> [Required actions]
A – In the passage below about Piazzolla, what did he hope to get for his eighth birthday instead of the bandoneon?
B – Carry on the Piazzolla passage below from the point where it stops.

On his eighth birthday, Piazzolla was bitterly disappointed to open a present from his father and find a bandoneon instead of the roller-skates he was hoping for. The family had moved to New York when Piazzolla was only three years old, but his father still earnestly desired that his son learn the music of his Argentinean homeland; the tango.

Despite his belief that both the bandoneon and the music it embodied, the tango, were boring and out-of-date, Piazzolla eventually fulfilled his father’s wishes, and in his twenties he played in, led and wrote music for a number of tango orchestras.

But as he grew older, Piazzolla grew increasingly dissatisfied with the music of the tango and began devoting more and more of his time to studying and writing classical music. Eventually, several years after deciding to drop the Bandoneon altogether, Piazzolla’s efforts were rewarded when he received a scholarship enabling him to travel to Paris and study with one of the greatest musical educators of the time, Nadia Boulanger.

On looking through Piazzolla’s scores, Boulanger remarked that while they were well written, they lacked originality; an expression of the composer’s individuality. Boulanger began questioning him about his early musical background, and although Piazzolla had initially been reluctant to admit to his beginnings as a night-club musician, he was eventually persuaded to play for her.

> [Data block]
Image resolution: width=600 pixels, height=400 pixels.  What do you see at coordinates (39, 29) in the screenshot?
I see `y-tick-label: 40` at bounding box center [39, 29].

> [Responses in order]
A – Roller-skates.

B –
After eight bars Nadia Boulanger stopped him and said “This is Piazzolla, never give it up”.

From that point on, Piazzolla began developing an increasingly unique fusion of tango, jazz and classical music. He employed the structures and techniques of serious concert music while retaining the passion of the tango; creating a ‘nuevo tango’ that is now performed and admired throughout the world.

However, this was not always the case, and for much of his life Piazzolla was obliged to deal with criticism and scorn, and once, after a radio interview, was even threatened with a gun by ardent supporters of the traditional tango.

”Traditional tango listeners hated me,” Piazzolla told the New York Times towards the end of his life. ”I introduced harmonies, fugues, counterpoint and other irreverences; people thought I was going crazy. All the tango critics and the radio stations of Buenos Aires started criticizing me – they called me a clown, they said my music was ‘paranoiac.’ And they made me popular.”